* TASK DIRECTIONS *
Every line of the records that holds the word "layer" should be copied.

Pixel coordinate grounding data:
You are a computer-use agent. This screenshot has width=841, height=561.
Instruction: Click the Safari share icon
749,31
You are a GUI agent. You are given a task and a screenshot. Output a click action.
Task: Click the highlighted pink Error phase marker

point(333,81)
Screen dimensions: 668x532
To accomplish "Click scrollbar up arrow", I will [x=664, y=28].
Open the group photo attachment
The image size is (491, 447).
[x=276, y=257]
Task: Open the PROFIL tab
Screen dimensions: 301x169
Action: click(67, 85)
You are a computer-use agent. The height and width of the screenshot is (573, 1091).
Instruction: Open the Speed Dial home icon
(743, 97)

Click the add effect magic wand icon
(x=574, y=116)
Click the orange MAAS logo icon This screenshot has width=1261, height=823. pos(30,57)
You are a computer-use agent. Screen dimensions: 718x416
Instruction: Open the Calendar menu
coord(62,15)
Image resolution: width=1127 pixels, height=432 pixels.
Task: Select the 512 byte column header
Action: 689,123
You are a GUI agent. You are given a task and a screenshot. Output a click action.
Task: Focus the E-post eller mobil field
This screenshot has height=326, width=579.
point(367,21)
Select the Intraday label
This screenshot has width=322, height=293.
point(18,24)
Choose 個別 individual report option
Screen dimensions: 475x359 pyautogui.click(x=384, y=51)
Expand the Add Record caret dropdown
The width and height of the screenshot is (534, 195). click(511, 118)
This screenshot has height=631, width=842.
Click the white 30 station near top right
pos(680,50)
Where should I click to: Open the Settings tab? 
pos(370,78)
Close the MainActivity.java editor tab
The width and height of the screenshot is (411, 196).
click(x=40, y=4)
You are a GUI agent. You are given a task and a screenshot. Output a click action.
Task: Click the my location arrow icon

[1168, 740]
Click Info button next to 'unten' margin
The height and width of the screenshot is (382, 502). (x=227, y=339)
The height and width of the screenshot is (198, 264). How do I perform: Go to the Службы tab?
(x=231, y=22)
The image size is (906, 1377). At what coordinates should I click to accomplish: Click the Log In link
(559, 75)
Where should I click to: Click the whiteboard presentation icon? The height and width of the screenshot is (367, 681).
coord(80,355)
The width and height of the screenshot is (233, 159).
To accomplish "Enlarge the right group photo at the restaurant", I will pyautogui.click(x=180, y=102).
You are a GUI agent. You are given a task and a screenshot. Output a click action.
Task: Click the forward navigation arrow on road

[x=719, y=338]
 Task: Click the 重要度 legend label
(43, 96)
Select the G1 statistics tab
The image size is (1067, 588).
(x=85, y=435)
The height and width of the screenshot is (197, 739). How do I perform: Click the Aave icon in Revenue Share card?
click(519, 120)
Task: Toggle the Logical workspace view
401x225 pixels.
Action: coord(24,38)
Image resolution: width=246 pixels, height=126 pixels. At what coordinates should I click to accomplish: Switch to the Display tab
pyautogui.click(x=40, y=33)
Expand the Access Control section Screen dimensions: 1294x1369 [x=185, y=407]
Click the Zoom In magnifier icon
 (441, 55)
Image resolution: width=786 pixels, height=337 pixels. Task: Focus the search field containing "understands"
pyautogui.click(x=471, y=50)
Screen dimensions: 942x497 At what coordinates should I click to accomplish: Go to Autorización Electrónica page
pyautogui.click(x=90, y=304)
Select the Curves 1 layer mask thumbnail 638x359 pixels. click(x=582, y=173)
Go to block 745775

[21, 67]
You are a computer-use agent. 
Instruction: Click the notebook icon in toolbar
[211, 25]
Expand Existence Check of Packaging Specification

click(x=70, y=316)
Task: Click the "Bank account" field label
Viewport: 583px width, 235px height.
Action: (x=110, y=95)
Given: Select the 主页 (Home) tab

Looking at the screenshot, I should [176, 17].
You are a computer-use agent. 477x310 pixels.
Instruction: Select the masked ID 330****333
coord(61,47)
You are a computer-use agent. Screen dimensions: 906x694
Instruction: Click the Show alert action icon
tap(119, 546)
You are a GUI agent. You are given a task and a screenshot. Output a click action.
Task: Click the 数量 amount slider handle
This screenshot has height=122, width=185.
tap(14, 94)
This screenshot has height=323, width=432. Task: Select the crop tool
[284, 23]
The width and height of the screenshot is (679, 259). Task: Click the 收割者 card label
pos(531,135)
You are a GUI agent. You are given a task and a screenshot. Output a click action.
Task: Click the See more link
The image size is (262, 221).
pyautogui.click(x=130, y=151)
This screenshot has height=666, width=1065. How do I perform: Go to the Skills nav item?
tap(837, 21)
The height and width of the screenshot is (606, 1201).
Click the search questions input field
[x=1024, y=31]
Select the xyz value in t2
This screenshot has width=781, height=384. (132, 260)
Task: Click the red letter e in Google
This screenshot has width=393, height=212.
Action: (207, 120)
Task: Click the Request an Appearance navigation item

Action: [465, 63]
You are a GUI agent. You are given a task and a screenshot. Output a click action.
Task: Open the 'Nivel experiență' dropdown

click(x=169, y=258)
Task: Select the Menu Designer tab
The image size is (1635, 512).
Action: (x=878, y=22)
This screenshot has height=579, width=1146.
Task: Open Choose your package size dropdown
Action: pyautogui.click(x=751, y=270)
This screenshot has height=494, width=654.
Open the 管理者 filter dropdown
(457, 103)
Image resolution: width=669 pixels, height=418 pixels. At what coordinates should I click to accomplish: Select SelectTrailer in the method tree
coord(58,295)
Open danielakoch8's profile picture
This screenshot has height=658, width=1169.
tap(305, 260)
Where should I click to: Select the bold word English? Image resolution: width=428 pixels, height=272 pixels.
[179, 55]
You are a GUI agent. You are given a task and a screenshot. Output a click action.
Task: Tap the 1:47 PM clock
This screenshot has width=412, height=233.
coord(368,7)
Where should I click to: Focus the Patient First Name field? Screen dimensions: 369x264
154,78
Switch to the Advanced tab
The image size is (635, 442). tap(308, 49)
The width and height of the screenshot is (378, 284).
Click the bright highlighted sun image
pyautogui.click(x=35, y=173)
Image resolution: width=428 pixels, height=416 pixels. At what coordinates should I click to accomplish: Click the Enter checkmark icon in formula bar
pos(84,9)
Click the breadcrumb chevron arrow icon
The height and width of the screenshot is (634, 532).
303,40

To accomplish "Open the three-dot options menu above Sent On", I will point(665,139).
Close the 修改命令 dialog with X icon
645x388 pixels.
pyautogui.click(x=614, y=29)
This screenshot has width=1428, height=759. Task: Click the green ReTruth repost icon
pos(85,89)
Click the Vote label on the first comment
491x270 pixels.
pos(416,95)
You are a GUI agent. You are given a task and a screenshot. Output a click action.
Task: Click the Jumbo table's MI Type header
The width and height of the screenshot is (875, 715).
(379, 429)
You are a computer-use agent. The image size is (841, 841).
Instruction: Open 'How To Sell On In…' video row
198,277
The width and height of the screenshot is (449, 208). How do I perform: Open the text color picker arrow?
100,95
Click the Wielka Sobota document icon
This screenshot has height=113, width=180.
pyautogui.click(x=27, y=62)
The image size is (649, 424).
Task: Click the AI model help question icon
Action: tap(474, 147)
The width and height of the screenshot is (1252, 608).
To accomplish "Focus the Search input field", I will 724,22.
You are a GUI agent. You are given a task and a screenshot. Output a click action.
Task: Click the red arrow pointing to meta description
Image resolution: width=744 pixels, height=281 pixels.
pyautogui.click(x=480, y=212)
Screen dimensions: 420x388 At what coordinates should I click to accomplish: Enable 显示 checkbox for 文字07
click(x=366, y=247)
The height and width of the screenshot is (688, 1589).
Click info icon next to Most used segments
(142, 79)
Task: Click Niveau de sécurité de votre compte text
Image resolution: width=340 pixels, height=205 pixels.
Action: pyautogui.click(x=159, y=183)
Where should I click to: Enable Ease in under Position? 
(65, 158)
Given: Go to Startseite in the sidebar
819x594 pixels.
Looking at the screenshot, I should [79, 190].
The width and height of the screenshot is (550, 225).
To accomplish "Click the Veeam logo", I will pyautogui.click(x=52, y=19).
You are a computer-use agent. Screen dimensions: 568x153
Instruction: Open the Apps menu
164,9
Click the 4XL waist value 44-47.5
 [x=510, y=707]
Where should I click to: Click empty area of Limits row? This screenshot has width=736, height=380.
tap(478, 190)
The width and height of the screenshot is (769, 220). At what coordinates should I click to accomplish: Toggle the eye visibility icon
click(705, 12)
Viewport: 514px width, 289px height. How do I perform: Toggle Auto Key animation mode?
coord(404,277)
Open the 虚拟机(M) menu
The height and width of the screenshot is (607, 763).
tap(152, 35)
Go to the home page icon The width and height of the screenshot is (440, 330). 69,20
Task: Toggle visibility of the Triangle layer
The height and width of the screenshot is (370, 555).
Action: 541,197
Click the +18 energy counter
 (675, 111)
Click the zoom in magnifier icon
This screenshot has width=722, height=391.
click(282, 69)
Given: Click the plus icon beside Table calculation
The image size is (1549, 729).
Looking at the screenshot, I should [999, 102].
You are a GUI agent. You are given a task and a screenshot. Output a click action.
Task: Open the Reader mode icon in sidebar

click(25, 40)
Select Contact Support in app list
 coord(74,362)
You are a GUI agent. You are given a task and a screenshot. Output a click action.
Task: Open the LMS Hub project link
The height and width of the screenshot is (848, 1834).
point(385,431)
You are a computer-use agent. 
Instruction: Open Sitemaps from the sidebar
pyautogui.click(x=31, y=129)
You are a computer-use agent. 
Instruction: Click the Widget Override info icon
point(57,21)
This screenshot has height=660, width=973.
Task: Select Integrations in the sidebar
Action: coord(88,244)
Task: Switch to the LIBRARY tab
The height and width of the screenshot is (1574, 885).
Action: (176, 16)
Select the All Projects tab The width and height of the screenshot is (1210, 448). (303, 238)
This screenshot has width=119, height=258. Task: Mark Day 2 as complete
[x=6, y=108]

* EXPECTED ANSWER *
Select the Curves 1 layer mask thumbnail 638x359 pixels. click(x=582, y=173)
Task: Toggle visibility of the Triangle layer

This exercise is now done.